En effet, Biscarrat apparaissait à l’ouverture de la grotte.

Il nous fait signe de venir, dirent les officiers.

— Allons ! répéta toute la troupe.

Et l’on s’avança à la rencontre de Biscarrat.

— Monsieur, dit le capitaine s’adressant à Biscarrat, on m’assure que vous savez quels sont les hommes qui sont dans cette grotte et qui font cette défense désespérée. Au nom du roi, je vous somme de déclarer ce que vous savez.

— Mon capitaine, dit Biscarrat, vous n’avez plus besoin de me sommer, ma parole m’a été rendue à l’instant même, et je viens au nom de ces hommes.

— Me dire qu’ils se rendent ?

— Vous dire qu’ils sont décidés à se défendre jusqu’à la mort, si on ne leur accorde pas bonne composition.

— Combien sont-ils donc ?

— Ils sont deux, dit Biscarrat.

— Ils sont deux, et veulent nous imposer des conditions ?

— Ils sont deux, et nous ont déjà tué dix hommes, dit Biscarrat.

— Quels gens est-ce donc ? des géants ?

— Mieux que cela.

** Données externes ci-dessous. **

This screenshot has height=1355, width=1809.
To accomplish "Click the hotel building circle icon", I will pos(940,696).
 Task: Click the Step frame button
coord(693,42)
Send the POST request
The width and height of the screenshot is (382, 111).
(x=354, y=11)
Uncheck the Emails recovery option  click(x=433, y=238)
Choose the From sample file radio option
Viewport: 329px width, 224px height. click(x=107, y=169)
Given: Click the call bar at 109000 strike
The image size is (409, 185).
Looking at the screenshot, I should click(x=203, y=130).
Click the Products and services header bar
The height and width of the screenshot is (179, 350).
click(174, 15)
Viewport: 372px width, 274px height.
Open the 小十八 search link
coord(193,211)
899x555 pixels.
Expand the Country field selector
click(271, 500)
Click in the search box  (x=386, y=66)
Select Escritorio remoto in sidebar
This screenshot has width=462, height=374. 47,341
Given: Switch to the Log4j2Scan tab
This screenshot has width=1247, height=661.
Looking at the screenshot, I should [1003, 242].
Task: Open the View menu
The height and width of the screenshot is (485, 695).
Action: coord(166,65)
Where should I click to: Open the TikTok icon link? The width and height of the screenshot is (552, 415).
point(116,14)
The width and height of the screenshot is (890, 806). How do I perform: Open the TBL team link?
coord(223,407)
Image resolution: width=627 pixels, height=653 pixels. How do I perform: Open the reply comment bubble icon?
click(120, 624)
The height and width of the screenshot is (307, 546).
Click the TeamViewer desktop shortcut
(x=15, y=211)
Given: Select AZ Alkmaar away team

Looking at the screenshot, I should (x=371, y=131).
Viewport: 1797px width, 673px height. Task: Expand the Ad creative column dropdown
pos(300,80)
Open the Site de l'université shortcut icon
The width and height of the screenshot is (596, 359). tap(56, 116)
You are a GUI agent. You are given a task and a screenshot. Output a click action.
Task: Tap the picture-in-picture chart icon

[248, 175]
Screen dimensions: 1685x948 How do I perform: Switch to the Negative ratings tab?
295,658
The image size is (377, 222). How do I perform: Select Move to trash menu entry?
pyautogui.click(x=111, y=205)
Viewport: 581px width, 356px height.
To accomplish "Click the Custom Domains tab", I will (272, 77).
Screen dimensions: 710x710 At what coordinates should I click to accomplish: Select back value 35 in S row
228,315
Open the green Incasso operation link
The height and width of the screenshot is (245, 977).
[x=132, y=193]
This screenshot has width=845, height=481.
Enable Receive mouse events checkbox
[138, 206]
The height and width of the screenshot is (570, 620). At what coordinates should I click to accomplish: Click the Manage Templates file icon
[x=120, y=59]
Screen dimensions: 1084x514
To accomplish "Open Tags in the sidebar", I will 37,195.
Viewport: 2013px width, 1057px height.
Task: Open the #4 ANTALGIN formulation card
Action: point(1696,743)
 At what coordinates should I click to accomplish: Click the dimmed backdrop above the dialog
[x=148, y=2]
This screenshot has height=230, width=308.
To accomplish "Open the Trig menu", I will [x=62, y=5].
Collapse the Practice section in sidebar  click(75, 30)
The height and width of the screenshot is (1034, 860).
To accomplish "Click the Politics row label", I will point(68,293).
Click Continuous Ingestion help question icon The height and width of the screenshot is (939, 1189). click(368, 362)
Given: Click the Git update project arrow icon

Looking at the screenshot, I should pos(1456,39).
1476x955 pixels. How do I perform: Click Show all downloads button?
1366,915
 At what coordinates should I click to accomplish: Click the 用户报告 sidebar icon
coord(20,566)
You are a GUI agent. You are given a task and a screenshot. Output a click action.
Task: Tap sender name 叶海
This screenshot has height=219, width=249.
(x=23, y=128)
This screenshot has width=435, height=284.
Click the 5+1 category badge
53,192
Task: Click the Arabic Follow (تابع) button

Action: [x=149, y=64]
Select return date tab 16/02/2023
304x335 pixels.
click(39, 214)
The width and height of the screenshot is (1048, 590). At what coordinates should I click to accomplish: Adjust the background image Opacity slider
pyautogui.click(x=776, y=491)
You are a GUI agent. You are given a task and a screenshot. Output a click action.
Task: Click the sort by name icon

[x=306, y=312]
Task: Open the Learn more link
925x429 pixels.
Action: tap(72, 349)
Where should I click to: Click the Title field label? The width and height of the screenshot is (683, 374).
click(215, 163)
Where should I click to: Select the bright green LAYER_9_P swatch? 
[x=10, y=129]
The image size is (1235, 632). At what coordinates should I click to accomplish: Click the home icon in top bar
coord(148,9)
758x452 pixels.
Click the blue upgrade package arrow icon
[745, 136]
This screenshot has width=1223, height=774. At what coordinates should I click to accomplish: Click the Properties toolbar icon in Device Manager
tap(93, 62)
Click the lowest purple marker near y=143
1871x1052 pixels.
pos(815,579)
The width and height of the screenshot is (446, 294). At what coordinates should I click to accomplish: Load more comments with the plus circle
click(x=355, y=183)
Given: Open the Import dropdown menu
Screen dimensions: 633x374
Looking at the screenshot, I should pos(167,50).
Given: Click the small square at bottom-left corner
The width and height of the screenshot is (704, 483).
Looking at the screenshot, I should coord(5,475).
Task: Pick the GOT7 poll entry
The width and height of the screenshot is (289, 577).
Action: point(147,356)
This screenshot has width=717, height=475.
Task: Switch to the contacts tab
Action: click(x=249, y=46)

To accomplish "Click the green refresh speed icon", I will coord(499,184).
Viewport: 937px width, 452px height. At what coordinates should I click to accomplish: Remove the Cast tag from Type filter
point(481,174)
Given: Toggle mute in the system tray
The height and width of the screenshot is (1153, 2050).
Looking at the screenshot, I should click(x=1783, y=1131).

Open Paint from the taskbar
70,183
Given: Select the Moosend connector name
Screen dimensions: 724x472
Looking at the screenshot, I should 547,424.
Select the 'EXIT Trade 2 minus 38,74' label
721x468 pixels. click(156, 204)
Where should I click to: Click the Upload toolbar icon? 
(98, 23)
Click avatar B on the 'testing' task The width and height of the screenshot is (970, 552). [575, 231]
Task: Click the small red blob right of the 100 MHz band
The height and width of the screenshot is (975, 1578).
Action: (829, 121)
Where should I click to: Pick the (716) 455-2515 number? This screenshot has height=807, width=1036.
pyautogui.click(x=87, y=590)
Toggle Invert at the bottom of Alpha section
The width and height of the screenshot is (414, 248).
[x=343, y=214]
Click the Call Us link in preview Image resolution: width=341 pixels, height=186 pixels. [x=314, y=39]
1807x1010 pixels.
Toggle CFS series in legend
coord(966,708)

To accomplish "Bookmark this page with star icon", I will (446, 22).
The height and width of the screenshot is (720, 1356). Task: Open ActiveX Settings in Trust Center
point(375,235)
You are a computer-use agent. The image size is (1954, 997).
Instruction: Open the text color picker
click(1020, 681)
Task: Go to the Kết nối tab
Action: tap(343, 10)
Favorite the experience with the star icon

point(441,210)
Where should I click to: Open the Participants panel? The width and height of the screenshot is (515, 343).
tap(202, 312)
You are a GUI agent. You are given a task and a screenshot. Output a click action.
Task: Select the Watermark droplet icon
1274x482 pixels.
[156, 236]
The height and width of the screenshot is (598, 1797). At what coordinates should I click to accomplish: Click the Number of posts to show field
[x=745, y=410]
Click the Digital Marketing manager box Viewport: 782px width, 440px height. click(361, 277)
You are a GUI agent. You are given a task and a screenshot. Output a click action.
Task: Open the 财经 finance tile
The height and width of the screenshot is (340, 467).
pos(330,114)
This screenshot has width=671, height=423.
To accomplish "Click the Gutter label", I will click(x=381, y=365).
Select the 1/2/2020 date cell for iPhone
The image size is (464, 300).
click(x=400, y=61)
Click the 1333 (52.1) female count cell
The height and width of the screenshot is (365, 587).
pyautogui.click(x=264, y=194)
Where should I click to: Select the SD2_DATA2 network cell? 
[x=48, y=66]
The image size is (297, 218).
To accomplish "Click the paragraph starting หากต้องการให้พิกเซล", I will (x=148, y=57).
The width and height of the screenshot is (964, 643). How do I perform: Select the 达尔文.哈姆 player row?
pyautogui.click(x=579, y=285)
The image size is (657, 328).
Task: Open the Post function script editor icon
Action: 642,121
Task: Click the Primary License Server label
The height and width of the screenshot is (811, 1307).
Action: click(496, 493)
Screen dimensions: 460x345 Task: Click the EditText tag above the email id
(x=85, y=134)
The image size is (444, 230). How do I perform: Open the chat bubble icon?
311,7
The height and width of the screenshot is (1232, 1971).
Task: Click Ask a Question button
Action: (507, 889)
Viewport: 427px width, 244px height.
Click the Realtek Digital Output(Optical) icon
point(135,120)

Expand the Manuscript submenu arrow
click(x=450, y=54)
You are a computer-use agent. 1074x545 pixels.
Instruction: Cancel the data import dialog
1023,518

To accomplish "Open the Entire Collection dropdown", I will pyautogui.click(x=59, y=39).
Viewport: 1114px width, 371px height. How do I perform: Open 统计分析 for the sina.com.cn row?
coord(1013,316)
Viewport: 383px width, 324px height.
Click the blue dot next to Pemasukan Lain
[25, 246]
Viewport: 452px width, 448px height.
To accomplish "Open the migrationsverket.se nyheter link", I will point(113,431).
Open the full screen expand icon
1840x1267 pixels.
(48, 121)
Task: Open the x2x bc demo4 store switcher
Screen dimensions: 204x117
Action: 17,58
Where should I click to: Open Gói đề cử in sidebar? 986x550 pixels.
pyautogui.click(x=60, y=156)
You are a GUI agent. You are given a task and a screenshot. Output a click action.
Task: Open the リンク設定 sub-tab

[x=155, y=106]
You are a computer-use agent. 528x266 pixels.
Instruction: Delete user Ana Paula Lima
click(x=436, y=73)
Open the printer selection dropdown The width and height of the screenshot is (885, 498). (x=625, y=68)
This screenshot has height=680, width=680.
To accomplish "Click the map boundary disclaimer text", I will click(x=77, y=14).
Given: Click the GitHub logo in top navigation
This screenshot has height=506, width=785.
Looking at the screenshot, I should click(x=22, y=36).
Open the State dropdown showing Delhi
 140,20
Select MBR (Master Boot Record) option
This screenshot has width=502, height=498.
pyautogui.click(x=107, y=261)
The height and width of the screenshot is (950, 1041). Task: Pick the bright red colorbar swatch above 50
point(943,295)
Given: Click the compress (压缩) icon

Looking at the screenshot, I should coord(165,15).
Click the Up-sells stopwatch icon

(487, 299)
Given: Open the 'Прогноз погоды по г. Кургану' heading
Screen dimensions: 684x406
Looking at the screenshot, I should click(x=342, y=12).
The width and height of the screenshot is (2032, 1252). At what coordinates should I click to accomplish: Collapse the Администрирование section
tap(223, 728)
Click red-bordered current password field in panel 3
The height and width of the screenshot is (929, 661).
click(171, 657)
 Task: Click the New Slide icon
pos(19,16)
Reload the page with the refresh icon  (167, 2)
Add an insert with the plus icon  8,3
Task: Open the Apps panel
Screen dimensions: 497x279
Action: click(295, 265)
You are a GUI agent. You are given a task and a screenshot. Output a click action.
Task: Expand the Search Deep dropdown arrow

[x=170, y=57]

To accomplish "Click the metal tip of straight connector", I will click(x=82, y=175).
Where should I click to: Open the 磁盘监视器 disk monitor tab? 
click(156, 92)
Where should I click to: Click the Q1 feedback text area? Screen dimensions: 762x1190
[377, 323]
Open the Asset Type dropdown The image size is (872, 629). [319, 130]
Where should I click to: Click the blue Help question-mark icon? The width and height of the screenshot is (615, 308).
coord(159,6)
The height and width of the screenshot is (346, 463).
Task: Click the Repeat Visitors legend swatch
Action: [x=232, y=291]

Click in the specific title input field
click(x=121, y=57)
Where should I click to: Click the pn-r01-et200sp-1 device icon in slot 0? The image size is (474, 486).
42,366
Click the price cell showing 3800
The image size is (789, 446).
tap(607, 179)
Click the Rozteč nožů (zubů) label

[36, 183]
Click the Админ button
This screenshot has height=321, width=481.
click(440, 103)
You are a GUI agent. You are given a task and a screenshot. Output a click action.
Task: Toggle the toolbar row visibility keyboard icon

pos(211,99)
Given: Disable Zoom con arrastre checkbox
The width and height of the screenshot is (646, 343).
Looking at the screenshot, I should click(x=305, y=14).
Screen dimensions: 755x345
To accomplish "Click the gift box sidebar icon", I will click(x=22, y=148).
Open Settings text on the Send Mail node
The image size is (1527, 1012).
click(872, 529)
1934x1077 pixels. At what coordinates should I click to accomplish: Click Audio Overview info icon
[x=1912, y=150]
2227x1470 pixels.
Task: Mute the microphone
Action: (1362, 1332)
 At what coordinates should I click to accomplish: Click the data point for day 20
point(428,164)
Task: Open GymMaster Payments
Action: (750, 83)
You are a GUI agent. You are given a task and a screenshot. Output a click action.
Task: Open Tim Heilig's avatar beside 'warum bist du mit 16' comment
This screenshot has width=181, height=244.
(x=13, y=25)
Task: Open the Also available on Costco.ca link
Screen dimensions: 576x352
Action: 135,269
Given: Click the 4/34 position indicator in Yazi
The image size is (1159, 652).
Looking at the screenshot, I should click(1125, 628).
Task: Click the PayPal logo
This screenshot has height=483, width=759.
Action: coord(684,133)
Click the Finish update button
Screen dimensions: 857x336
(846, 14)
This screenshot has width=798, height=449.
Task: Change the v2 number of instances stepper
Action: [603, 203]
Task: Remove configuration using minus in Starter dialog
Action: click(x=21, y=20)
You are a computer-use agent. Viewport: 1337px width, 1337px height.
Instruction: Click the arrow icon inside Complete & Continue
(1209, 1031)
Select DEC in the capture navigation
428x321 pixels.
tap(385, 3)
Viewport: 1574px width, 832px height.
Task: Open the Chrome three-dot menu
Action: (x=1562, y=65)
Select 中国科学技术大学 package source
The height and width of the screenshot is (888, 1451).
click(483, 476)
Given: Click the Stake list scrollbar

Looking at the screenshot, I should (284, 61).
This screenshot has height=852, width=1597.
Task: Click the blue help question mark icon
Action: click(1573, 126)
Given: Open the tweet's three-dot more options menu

Vous rappelez-vous l’histoire du bastion Saint-Gervais, mon capitaine ?

— Oui, où quatre mousquetaires du roi ont tenu contre toute une armée ?

— Eh bien, ces deux hommes étaient de ces mousquetaires.

— Vous les appelez ?…

— À cette époque, on les appelait Porthos et Aramis. Aujourd’hui, on les appelle M. d’Herblay et M. du Vallon.

— Et quel intérêt ont-ils dans tout ceci ?

— Ce sont eux qui tenaient Belle-Isle pour M. Fouquet.

Un murmure courut parmi les soldats à ces deux mots : « Porthos et Aramis. »

— Les mousquetaires ! les mousquetaires ! répétaient-ils.

Et, chez tous ces braves jeunes gens, l’idée qu’ils allaient avoir à lutter contre deux des plus vieilles gloires de l’armée faisait courir un frisson, moitié d’enthousiasme, moitié de terreur.

C’est qu’en effet ces quatre noms, d’Artagnan, Athos, Porthos et Aramis, étaient vénérés par tout ce qui portait une épée, comme, dans l’antiquité, étaient vénérés les noms d’Hercule, de Thésée, de Castor et de Pollux.

— Deux hommes ! s’écria le capitaine, et ils nous ont tué dix officiers en deux décharges. C’est impossible, monsieur Biscarrat.

— Eh ! mon capitaine, répondit celui-ci, je ne vous dis point qu’ils n’ont pas avec eux deux ou trois hommes comme les mousquetaires du bastion Saint-Gervais avaient avec eux trois ou quatre domestiques ; mais croyez-moi, capitaine, j’ai vu ces gens-là, j’ai été pris par eux, je les connais ; ils suffiraient à eux seuls pour détruire tout un corps d’armée.